If you absolutely cannot use run_in_background (rare — usually only when
the harness lacks BashOutput), run it in the foreground and pass
timeout: 600000 (10 min) since the default 2-minute Bash timeout will
kill the call before Codex returns. You will lose live progress in this
mode; warn the user.
-
Set up live progress UX. Right before (or right after) launching the script:
- Call
TodoWrite with one todo per chosen panelist (Review: codex,
Review: claude, …) plus a final Synthesize findings todo. Initial
statuses: the first panelist's in_progress, the rest pending. (Some
harnesses expose this as TaskCreate / TaskUpdate instead — use whichever
todo-list tool your environment provides.)
- Each
BashOutput poll: scan stderr for panel-review: <name> started
and panel-review: <name> done (exit N). On a started, set that
panelist's todo to in_progress (re-call TodoWrite with the updated list).
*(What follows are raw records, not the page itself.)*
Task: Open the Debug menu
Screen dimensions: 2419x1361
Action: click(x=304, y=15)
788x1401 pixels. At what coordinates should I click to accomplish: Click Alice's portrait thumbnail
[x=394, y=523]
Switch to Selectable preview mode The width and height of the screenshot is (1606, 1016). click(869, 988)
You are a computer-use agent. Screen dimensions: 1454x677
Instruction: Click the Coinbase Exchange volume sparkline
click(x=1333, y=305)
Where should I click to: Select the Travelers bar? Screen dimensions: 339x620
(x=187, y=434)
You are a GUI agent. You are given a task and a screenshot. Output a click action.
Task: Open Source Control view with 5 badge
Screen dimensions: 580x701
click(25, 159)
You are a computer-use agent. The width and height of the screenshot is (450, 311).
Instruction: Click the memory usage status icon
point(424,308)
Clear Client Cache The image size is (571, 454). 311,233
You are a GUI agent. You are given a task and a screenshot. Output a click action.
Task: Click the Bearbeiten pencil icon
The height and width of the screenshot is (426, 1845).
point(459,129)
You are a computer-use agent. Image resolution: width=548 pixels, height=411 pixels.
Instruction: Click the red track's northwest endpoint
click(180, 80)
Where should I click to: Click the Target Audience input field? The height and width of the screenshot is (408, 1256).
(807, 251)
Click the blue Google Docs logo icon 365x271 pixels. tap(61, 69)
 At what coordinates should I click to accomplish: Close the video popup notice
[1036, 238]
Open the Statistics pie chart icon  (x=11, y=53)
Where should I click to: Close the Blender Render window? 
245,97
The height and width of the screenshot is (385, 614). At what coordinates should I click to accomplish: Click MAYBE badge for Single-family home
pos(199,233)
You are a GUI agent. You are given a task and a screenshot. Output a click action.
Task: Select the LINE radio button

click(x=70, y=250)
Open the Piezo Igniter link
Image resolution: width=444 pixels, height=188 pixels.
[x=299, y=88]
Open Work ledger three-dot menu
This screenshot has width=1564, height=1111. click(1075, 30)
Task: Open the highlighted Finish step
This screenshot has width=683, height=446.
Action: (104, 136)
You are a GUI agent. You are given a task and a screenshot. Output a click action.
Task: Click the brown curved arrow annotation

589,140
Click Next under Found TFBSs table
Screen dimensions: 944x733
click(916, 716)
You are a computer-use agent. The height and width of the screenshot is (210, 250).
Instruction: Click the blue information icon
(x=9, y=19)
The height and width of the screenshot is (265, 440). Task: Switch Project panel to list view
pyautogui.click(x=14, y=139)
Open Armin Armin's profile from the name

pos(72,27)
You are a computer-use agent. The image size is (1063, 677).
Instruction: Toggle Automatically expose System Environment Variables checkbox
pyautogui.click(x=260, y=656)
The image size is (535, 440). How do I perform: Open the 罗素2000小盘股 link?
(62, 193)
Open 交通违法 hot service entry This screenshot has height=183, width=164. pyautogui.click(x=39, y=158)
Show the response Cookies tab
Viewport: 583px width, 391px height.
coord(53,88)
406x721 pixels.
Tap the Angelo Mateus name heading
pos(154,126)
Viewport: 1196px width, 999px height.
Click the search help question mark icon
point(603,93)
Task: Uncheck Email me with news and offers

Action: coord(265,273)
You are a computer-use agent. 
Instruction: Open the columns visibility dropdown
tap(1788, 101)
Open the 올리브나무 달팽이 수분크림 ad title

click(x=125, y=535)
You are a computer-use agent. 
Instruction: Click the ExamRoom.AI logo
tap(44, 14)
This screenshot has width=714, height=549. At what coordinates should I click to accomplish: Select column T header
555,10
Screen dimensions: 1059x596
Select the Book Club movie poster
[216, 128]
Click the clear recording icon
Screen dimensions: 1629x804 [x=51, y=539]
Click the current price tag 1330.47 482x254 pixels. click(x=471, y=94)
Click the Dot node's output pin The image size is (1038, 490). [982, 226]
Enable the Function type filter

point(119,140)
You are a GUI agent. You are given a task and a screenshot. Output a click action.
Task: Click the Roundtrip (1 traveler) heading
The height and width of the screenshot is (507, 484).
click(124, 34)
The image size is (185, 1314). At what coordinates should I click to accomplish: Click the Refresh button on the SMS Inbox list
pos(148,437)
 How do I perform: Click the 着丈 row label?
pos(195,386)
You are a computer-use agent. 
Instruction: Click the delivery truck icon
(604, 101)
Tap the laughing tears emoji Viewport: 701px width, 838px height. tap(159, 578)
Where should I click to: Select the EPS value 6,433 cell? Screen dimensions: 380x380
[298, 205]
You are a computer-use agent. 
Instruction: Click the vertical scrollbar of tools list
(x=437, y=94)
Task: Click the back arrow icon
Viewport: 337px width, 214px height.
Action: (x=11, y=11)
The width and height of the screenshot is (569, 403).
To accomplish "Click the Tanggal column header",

On a done, set it to completed, post a single-line user-visible
status (✓ <name> done — N findings, top severity <SEV> or ✓ <name> — NO_FINDINGS / ✗ <name> failed (exit N)), and immediately post that
panelist's full ## <name> (exit N) section to chat as soon as it
appears in stdout. Do not wait until every panelist is done — surfacing
each section the moment it lands gives the user actionable findings 5–10
minutes before synthesis is possible. The synthesis step still adds value
by deduping/ranking across panelists; it is not a substitute for the
individual sections.
- After the last
done heartbeat, set Synthesize findings to in_progress,
proceed to steps 7–8, then mark it completed.
-
Read the script's combined output — it prints one section per panelist with their
raw findings, plus a tempdir path containing each panelist's stdout/stderr. Wait for
all panelists to finish before synthesizing; partial output is fine to show the
user during the wait, but consensus / disagreement analysis needs every panelist's
verdict.
-
Synthesize the findings in your reply to the user:
- Consensus — issues raised by 2+ panelists, deduplicated. List file:line + the
core problem and a suggested fix.
- Unique findings — per panelist, only the findings no one else mentioned that
still pass the "would a competent reviewer ask for this change" bar.
- Action list — must-fix → should-fix → optional polish.
- Disagreements — if panelists contradict each other, surface that explicitly
rather than picking a side.
-
Don't paraphrase or invent. Surface what the panelists actually said. If a
panelist returned NO_FINDINGS, note it; don't drop the panelist from the report.